13. A method for processing a sequence of digital video images to detect a flame, said method comprising:
monitoring a stream of images and creating a new image having a predetermined number of pixels;
developing a threshold map, said threshold map generated by applying a threshold value to each pixel of each image in said stream of images wherein said threshold map determines a relative value of each pixel with respect to said threshold value; and
generating an awareness map from said threshold map to detect a sequence of images of flames, wherein said awareness map indicates at least one change in values of pixels in successive images in said stream of images that cross said threshold value, further comprising allocating an awareness level value to each pixel of each image in said stream of images, wherein said awareness level value increases when said at least one change is detected, and analyzing a plurality of said awareness level values to generate a fire detection indicator.
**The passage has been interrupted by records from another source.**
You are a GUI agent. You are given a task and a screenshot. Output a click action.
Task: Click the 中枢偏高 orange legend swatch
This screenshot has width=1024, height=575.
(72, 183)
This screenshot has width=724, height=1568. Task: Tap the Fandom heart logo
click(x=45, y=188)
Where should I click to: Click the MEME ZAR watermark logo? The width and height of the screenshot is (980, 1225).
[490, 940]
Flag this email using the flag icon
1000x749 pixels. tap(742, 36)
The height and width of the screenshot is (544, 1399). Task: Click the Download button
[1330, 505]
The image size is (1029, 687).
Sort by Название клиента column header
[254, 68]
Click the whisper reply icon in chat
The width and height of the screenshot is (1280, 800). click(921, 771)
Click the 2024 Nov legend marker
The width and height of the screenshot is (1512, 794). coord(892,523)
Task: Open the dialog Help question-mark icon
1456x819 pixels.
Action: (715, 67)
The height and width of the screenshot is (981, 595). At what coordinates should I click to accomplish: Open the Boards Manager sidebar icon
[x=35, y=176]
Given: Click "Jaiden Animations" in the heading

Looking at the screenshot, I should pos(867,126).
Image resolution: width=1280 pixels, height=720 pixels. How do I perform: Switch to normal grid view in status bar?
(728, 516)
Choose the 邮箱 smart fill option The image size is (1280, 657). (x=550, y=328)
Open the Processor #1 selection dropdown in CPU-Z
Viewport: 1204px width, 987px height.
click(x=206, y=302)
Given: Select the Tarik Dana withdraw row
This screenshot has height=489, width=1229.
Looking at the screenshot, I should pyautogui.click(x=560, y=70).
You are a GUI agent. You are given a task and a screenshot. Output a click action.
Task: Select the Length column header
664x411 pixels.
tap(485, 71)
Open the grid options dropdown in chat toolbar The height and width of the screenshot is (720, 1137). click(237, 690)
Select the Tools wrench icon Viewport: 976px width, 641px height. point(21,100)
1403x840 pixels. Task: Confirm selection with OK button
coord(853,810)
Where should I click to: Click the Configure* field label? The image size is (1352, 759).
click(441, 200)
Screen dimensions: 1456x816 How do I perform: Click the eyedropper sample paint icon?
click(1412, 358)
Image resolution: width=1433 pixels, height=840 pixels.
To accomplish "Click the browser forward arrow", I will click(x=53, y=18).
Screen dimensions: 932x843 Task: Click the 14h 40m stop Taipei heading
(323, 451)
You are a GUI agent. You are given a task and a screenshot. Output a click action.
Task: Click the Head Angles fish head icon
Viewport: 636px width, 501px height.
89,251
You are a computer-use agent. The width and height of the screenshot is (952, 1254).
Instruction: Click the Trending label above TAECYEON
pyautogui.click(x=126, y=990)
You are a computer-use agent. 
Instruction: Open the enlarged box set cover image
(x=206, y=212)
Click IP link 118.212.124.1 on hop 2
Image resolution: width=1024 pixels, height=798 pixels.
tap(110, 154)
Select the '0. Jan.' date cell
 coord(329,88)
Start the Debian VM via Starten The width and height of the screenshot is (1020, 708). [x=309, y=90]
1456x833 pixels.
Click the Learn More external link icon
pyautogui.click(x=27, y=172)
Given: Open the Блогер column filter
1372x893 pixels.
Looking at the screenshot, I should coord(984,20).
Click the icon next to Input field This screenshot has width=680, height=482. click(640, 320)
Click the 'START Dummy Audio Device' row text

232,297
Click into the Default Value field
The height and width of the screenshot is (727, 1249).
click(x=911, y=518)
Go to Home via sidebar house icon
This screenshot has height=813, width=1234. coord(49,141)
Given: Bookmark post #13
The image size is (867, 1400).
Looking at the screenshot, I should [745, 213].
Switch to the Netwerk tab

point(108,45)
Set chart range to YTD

1. A method for detecting a flame, said method comprising:
receiving a stream of individual digital images;
filtering each of said individual digital images; and
producing a movement band image, said movement band image displaying changes in said stream of individual digital images within a predetermined frequency band after said step of filtering is performed on a plurality of said individual digital images, and wherein said predetermined frequency band identifies at least one characteristic of the flame, wherein said step of filtering comprises:
creating a first generated image and a second generated image from each of said individual digital images;
applying a filter having a first frequency to said first generated image;
applying a filter having a second frequency to said second generated image, wherein said first frequency and said second frequency are different, and said first frequency and said second frequency are comprised in said predetermined frequency band; and
combining said first filtered generated image with said second filtered generated image to produce said movement band image.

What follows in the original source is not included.